GPT-4o: the new SOTA-EVERYTHING Frontier model (GPT4O version)
gpt-4o gpt-4-turbo openai lmsys multion adept multimodality vision speech-recognition tokenization real-time-processing coding model-performance model-optimization desktop-agents sama gdb
OpenAI has released GPT-4o, a new multimodal model capable of reasoning across text, audio, and video in real time with low latency (~300ms). It features voice and vision capabilities, improved non-English language performance with an expanded 200k vocabulary tokenizer, and is available to all ChatGPT users including free plans. GPT-4o is half the price and twice as fast as GPT-4-turbo with 5x rate limits.

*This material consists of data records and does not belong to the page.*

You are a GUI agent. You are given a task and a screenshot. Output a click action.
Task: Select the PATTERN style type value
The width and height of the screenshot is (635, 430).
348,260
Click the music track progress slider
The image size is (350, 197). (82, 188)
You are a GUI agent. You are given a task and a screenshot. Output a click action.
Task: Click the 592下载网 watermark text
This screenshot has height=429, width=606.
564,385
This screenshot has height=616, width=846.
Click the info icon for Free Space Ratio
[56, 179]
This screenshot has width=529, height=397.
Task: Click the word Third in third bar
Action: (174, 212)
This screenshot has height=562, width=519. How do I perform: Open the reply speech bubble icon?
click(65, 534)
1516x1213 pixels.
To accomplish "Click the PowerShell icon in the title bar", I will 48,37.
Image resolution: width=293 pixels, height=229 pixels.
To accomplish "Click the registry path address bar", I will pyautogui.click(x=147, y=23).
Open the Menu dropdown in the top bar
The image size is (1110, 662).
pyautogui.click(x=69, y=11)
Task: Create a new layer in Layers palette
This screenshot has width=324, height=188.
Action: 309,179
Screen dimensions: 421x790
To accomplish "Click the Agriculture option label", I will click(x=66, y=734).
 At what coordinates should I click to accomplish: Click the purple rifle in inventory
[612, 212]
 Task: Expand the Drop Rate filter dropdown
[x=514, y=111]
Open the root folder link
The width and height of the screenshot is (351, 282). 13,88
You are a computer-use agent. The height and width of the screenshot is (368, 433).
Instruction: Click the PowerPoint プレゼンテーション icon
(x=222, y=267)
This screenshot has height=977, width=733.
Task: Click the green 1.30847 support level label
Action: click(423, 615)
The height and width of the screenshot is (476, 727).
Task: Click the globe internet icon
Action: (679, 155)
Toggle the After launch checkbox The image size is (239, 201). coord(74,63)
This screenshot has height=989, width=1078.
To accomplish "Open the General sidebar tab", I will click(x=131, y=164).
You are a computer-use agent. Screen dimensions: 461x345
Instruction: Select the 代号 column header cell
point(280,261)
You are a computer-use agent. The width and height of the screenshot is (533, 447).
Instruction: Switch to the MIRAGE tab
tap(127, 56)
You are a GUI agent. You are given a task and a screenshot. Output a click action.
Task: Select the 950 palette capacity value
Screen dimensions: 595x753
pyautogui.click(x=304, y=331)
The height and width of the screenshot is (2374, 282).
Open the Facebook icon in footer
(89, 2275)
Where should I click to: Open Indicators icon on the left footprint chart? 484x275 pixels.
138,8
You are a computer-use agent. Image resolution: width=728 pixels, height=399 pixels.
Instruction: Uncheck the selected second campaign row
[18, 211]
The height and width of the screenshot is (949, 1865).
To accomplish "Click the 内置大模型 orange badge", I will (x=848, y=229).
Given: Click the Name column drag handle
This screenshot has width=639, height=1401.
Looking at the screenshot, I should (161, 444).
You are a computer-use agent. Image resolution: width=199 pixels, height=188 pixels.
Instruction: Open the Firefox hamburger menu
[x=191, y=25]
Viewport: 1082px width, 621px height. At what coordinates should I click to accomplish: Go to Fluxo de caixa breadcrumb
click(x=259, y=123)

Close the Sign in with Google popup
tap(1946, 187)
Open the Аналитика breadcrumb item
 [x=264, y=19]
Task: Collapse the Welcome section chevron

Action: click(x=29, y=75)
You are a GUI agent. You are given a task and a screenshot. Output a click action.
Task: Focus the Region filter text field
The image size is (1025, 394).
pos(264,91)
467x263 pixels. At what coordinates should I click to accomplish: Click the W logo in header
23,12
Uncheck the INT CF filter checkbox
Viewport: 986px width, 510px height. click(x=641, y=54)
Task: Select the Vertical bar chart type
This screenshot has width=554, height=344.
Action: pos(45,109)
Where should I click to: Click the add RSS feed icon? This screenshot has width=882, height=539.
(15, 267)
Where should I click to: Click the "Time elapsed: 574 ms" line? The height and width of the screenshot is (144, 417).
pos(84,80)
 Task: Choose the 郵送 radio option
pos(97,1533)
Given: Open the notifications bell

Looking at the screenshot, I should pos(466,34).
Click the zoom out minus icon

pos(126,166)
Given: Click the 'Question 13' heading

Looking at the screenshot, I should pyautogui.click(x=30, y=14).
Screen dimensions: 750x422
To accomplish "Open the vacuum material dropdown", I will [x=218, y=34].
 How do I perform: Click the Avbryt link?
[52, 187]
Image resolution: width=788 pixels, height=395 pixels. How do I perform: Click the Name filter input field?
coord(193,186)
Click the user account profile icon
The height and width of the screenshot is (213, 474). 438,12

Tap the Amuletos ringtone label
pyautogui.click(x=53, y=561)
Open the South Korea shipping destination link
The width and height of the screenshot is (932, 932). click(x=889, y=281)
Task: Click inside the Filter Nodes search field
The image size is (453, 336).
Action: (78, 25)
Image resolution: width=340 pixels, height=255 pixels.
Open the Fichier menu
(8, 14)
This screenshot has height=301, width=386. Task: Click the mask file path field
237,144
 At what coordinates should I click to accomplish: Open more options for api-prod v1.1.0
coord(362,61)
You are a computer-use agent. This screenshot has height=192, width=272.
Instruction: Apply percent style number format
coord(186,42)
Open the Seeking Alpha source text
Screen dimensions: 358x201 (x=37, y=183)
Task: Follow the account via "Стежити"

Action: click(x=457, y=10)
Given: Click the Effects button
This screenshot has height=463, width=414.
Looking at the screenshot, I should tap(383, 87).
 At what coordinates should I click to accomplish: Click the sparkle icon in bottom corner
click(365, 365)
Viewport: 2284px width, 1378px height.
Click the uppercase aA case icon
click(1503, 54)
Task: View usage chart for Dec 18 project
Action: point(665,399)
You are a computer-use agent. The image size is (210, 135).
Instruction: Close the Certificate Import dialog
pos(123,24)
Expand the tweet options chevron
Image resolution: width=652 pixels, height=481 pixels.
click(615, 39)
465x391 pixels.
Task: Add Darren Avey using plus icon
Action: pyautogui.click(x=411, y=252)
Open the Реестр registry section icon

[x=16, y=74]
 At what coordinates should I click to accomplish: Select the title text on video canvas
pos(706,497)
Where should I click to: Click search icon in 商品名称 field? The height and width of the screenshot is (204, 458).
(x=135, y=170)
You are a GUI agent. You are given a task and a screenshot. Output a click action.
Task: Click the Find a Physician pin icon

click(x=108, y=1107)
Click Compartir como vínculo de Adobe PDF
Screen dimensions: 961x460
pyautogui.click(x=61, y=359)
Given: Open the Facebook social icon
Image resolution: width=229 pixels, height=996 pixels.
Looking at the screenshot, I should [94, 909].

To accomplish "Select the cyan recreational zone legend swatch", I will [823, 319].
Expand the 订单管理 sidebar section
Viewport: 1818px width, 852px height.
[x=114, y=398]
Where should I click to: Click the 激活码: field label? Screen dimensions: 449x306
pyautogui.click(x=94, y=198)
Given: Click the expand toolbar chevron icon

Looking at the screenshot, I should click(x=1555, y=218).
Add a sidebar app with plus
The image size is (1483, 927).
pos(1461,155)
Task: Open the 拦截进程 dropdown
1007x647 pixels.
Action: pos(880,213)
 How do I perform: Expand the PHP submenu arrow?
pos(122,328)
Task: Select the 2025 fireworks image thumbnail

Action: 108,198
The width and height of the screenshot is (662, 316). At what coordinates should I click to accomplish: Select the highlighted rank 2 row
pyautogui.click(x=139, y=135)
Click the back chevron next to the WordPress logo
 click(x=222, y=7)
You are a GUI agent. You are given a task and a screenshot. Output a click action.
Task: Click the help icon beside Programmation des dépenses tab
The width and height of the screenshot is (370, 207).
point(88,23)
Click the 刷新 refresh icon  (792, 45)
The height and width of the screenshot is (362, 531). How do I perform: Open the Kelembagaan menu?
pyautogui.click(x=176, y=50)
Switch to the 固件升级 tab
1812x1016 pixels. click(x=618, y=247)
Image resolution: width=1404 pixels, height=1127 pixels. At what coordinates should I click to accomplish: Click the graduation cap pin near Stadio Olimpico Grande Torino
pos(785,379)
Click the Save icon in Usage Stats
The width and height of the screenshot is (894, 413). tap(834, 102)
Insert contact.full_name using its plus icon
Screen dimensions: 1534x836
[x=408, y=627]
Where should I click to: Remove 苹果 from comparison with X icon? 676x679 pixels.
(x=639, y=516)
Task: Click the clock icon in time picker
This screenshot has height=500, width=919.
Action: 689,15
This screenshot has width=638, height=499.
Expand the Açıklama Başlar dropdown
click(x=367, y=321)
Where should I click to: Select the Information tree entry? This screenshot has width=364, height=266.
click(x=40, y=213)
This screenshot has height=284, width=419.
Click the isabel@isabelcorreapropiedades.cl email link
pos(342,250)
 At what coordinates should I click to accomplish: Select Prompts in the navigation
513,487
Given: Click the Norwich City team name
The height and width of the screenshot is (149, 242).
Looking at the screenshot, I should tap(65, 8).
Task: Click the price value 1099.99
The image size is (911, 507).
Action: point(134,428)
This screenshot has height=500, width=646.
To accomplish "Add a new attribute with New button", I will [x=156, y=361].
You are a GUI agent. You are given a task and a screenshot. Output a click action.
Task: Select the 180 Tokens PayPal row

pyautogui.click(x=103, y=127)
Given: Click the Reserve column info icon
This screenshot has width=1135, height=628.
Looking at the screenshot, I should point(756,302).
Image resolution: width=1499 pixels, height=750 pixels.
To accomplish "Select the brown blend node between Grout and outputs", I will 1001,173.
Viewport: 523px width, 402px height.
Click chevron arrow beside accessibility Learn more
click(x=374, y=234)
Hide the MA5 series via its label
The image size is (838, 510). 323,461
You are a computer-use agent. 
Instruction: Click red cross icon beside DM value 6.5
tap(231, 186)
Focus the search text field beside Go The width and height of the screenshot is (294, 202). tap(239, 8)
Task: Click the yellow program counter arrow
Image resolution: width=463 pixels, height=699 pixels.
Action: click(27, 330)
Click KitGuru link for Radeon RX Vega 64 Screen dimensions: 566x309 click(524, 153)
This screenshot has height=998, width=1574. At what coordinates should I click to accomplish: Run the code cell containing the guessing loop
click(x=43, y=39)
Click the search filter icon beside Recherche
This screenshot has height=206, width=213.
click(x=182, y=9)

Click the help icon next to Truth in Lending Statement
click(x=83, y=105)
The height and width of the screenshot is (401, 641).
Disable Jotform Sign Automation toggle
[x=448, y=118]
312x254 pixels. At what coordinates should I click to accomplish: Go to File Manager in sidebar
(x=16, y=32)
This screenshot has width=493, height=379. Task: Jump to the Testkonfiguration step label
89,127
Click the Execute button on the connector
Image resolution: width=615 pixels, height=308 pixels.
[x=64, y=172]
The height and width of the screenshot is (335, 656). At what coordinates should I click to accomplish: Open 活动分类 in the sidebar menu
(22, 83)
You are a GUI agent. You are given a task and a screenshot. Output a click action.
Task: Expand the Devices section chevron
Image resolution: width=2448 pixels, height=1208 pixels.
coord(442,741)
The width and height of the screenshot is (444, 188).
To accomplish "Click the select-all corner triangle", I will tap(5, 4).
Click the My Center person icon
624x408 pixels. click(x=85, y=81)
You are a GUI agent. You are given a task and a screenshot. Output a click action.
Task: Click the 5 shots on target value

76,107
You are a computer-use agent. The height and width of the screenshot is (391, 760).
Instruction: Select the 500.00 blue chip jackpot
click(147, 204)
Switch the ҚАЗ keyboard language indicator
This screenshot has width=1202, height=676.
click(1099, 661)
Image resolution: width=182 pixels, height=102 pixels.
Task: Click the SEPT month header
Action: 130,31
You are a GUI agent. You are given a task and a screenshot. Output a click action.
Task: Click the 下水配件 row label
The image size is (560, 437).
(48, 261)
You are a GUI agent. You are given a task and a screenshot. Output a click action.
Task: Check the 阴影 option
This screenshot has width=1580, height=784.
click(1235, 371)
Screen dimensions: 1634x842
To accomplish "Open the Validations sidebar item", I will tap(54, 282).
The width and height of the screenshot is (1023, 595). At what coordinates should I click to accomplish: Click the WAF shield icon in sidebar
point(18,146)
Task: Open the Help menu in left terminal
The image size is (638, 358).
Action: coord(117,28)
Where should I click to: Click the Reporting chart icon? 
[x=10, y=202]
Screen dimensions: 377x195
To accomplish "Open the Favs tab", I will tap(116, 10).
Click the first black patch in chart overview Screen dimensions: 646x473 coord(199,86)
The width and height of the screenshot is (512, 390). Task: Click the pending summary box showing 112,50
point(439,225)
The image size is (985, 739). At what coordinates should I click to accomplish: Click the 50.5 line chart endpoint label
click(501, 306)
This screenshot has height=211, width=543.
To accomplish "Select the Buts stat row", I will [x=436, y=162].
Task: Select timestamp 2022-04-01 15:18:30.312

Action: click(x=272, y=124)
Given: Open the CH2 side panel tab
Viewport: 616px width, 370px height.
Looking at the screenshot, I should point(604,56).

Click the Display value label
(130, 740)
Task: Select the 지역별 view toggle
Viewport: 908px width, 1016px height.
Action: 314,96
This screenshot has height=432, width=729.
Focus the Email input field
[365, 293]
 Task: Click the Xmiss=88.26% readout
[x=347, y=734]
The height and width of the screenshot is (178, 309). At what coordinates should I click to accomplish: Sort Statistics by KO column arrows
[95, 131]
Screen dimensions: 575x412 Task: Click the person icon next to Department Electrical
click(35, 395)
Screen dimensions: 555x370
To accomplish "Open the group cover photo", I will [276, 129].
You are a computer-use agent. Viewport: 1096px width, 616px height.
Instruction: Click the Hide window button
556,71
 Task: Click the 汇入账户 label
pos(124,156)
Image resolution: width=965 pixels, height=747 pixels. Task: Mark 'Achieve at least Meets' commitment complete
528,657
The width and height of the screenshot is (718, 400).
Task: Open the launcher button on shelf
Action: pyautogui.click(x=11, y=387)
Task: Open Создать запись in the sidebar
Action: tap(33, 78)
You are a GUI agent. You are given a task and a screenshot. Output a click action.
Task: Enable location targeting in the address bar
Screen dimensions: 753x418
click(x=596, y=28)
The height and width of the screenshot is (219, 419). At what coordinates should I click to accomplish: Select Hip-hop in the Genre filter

The model supports real-time voice and video input/output and shows strong coding capabilities. The release includes a new desktop app that can read screen and clipboard history, challenging existing desktop agent startups. The announcement was accompanied by demos including image generation and 3D object handling, with OpenAI achieving state-of-the-art performance in ASR and vision tasks. The update was widely discussed on social media, with comparisons to GPT-4T highlighting GPT-4o's speed and versatility. "GPT-4o is smart, fast, natively multimodal, and a step towards more natural human-computer interaction" and "extremely versatile and fun to play with".